While benchmark testing with IOMeter doing 32 concurrent 16 KB aligned random write I/Os, after a short time, the IO will freeze and the VM becomes totally non- responsive.
But this happens *only* on VMs on machine sizes that support premium SSD storage, Premium_LRS (e.g. Standard_DS2_v2), and it happens with *both* HDD and SSD data disks.
This problem does *not* happen on machine sizes that only offer standard storage, only HDD storage, Standard_LRS (e.g. Standard_A4_v2).
One thing I've noticed is that VM sizes that only support Standard_LRS have the disk block size as 512, but those that support both Standard_LRS and Premium_LRS, have the block size at 4096 (4Kn, 512e, https://www.wikipedia.org/wiki/Advanced_Format).

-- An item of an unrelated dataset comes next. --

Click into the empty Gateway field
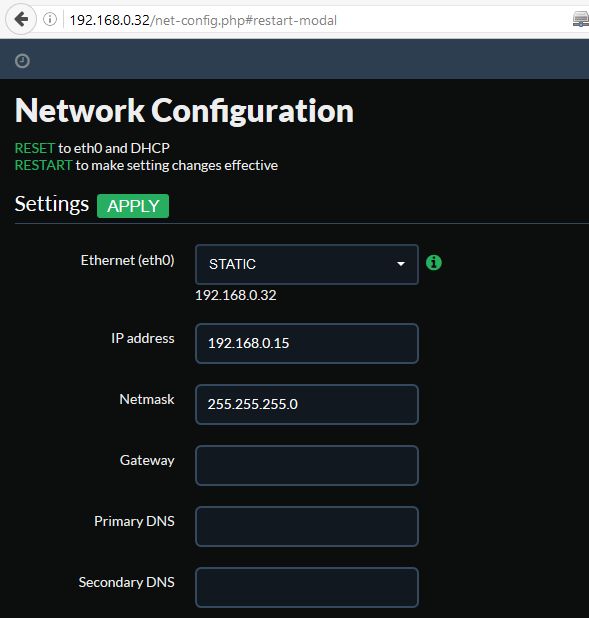Screen dimensions: 589x618 tap(307, 465)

The block size of 4Kn, 512e is true even for HDD disks, not just SSD disks.
Because the IOMeter I/Os are 16K address aligned, there should be no non-aligned read-modify-write issues to explain these difficulties.
Note that this problem is not seen if the HDD or SSD data disk cache is set to Read-Only, or None -- only Read/Write caching causes problems.
I originally saw this problem on a Linux VM that was being used by a Windows 2016 VM via iSCSI, but found that the problem is more easily reproduced by just adding a data disk to the Windows 2016 VM and running IOMeter against that disk.
Although this is just a benchmark test, the fact that it kills the using an I/O data pattern VM is worrying.
Are there any known issues with Premium_LRS capable VMs and Read/Write Caching, with random small block write I/Os?